**WORK TO COMPLETE**.
(1) In the Enron passage, by what percentage did the gathering sales reduce Northern Natural's mileage?
(2) Please transcribe part of the Enron passage, beginning at the words "It was time" and stopping after "again for Enron.".
(3) Go on with the Enron passage, picking up after its last sentence.
***** PASSAGE *****
It was time to spin down or spin off gathering.

“Our internal analysis, coupled with unsolicited offers from interested parties,” stated Horton several months later, “indicates that the gathering assets on Transwestern Pipeline and Northern Natural gas may be more valuable to others.” Sales ensued, which reduced the mileage of Transwestern and Northern Natural by 28 percent and 40 percent, respectively. Cash in the door—the interstates had done it again for Enron.

But Enron’s gathering moves did not escape the long arm of government. The Federal Trade Commission intervened against a gathering system sale to Phillips Petroleum, requiring Enron to exclude one-third of a proposed 2,300-mile transaction in the Texas-Oklahoma Anadarko area. And Texas, among other states (including Oklahoma and Kansas), would assert jurisdiction and set up a complaint procedure for producers who felt discriminated against or abused by a gatherer through either rates or terms of service. Such light-handed regulation, however, was a far cry from the prior rate-based regulation for what had been part of interstate pipeline operations.

Enron Oil & Gas Company

The hiring of Forrest Hoglund in 1987 to rejuvenate Enron Oil & Gas Company was a highlight of Ken Lay’s tenure at Enron. By 1990, EOG was strongly cash positive, thanks in part to John Wing’s PURPA contract. The next years prospered from tax credits for tight-sands gas production, which accounted for 40 percent of the company’s net income in 1992 and 1993. (EOG had labored to reinstate this expired provision in the federal tax code, as described in chapter 6.)

But far beyond rent-seeking, Hoglund was doing the right things to create competitive advantage. While other firms were reducing costs by consolidating division offices, EOG pared back Houston to set up regional offices. Staffed to be autonomous, each EOG division was its own profit center. The companies-within-a-company aggressively cut drilling and operating costs, helped by new technology, particularly 2D and 3D seismic and horizontal drilling, in industry-leading fashion.23

Natural gas prices that fell by half between 1985 and 1987 would not recover, but Hoglund bragged about an operation, self-helped by hedging, that was positioned for any industry conditions.24 Unlike Enron, EOG was a low-cost operation, the “Southwest Airlines” and “Walmart” of its industry. Also in contrast to the parent, EOG maintained an “extremely conservative” balance sheet. Unlike Enron Gas Services, the nation’s fifth-largest independent producer used no accounting legerdemain that borrowed from the future. (“We’re not playing the easy type of game,” Hoglund would say.) So it was not surprising that EOG, generating a half-billion dollars annually in cash flow, would increasingly go its own way to best monetize Enron’s investment.

In 1989, Enron placed 16 percent of EOG on the public market, confirming an enterprise value that was greater than the rest of Ken Lay’s company. Enron reduced its holding to 80 percent in 1992 and to 61 percent in 1995, realizing $110 million and $161 million, respectively. Also in 1995, Enron obligated itself to a year-end 1998 conversion to reduce its interest to 53.5 percent. (Full divestment would come the next year.) The New Enron was being financed, in part, by EOG.

With the tax credit expired for new drilling, EOG in 1993 shifted to tax-neutral strategies between adding low-cost deliverability, disposing of marginal properties, and acquiring strategic reserves. The period 1994–96 marked steady progress and foundation-building for more good years, even great ones, to come. There would be no unhappy ending for low-cost, low-debt, transparent EOG as there would be for Enron.
***** DATASET SECTION *****
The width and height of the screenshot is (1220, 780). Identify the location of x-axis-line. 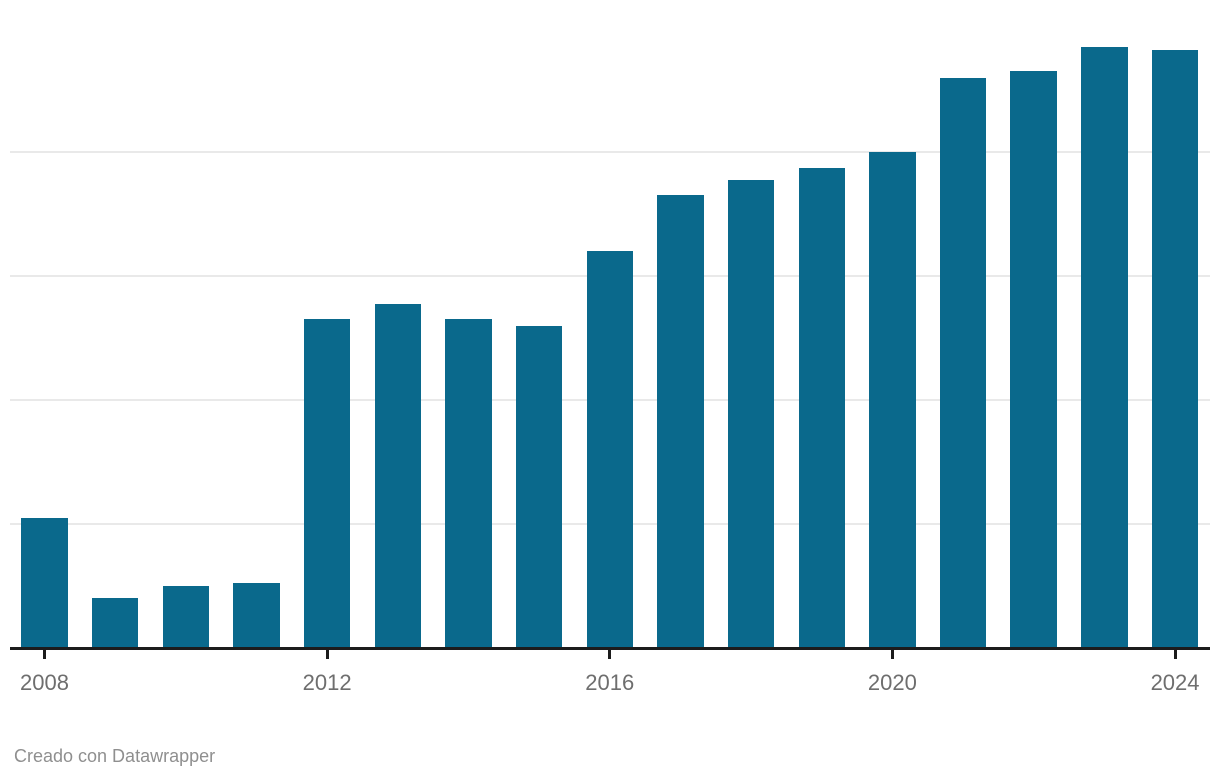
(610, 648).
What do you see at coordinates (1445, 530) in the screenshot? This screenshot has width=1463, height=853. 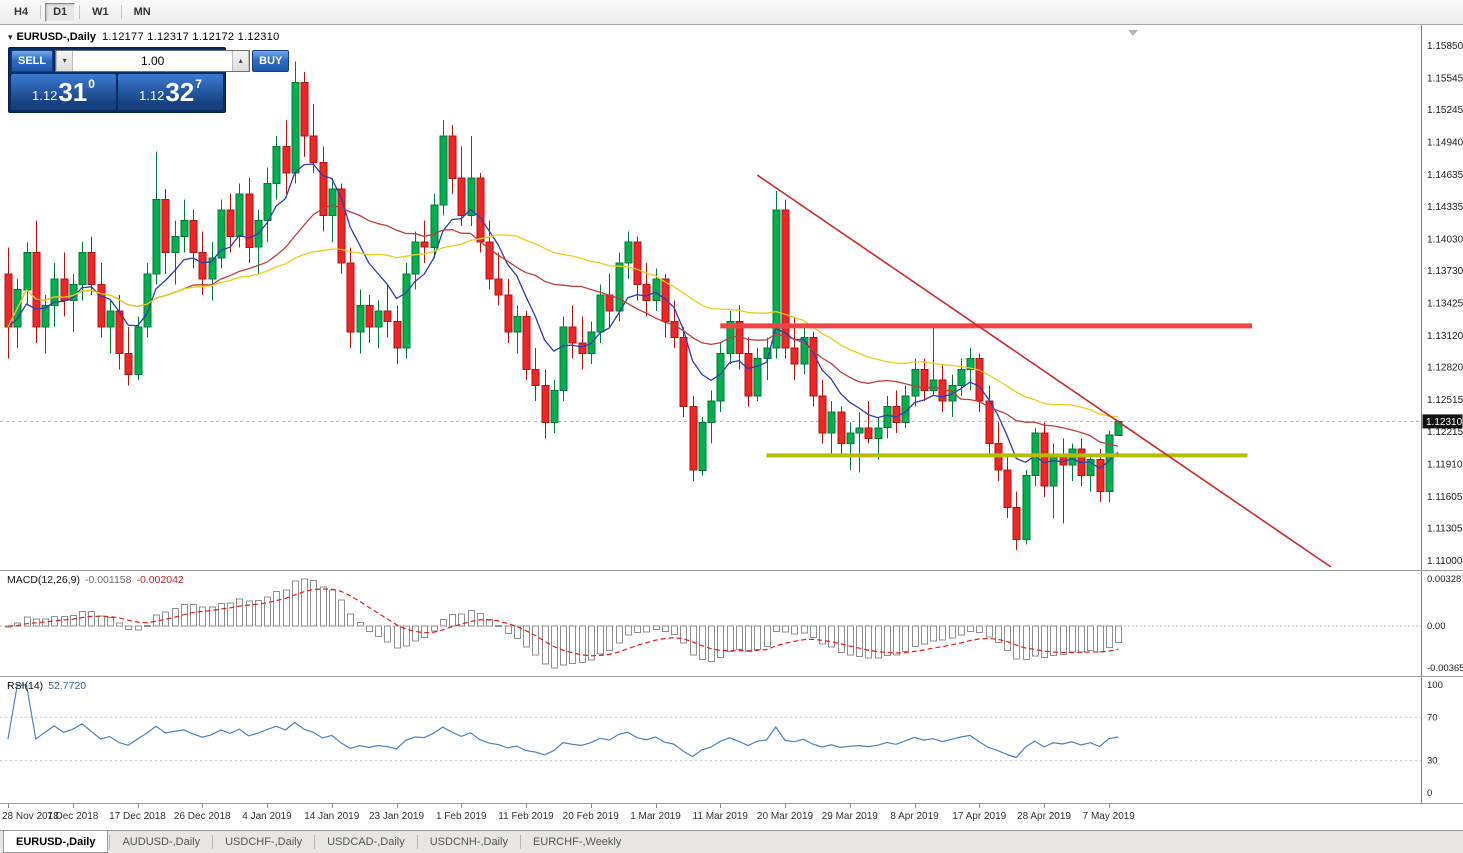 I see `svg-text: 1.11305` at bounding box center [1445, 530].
*****
**RESPONSES IN ORDER**.
(1) 40 percent

(2)
It was time to spin down or spin off gathering.

“Our internal analysis, coupled with unsolicited offers from interested parties,” stated Horton several months later, “indicates that the gathering assets on Transwestern Pipeline and Northern Natural gas may be more valuable to others.” Sales ensued, which reduced the mileage of Transwestern and Northern Natural by 28 percent and 40 percent, respectively. Cash in the door—the interstates had done it again for Enron.

(3)
Low-Price Profitability

“Prosperity at home and abroad” was EOG’s message entering 1994. International operations were beginning to contribute, but North America’s seven district offices were the moneymakers. The most activity was in Big Piney (Wyoming), with other divisions covering South Texas, East Texas, West Texas and New Mexico, Oklahoma, the Gulf of Mexico, and Canada.25 Natural gas accounted for 93 percent of reserves, although the company dropped its former tag line, America’s natural gas play, because of growing international ambitions.

The mini-gas-price recovery of 1993 reversed in 1994, with average wellhead revenue falling 16 percent to $1.62 per thousand cubic feet, prompting voluntary shut-ins (as much as 25 percent of EOG’s deliverability) and a capital reallocation away from infill drilling towards reserve additions. Hedging and cost reductions, as well as (regulatory enabled) prior deals executed at premium prices, made for record earnings in 1994—and a two-for-one common stock split from the public company. Indeed, the market valuation of EOG since going public in 1989 had grown from $1.8 billion to $3.8 billion, annual compounded growth in excess of 15 percent. Total return to shareholders exceeded 100 percent, double that of S&P 500—and far, far above the 5 percent negative return for its peer group in the five years.

Reserve replacement in 1994 was 177 percent, another record. Finding costs were down to $0.88 per thousand cubic feet (Mcf). Tax benefits from grandfathered tight-sands properties added $21 million in the year, which gave EOG a 4 percent effective tax rate from its 35 percent statutory rate.26

“I don’t think there is anyone in the industry who can stay with us on drilling costs,” Forrest Hoglund boasted. A report by Goldman Sachs agreed, estimating EOG’s cash operating cost per unit of energy produced far below its peer group. Improved three-dimensional models to target drilling, in addition to new applications of enhanced well-competition technology, were resulting in more gas at less expense. Enron Business told employees that drilling times fell from 24 to 17 days in one field and from 13 days to 7 in another.

With wellhead gas prices hitting a new low in 1995, EOG faced what Forrest Hoglund called “probably the toughest year in our company’s history.” EOG earnings were flat but impressive in what Hoglund called “an outstanding year.”

The self-styled “low-cost independent” had to make money in new ways: “increased crude oil and condensate products, other marketing activities including commodity price hedges, and the sale of selected oil and gas reserves and related sales.” Discretionary cash flow remained north of a half-billion dollars, and stockholder returns of nearly 30 percent for the year were more than double those of EOG’s peers.

A 20 percent fall in gas prices and voluntary curtailments of 105 MMcf/d (14 percent of EOG’s North American deliverability) shifted capital from drilling to reserve acquisition in 1995. Netted with property sales, EOG wound up the year with higher reserves, more strategic properties to existing operations, and profit—”our best acquisition year ever.” Doubled reserve replacement in the year set up the future.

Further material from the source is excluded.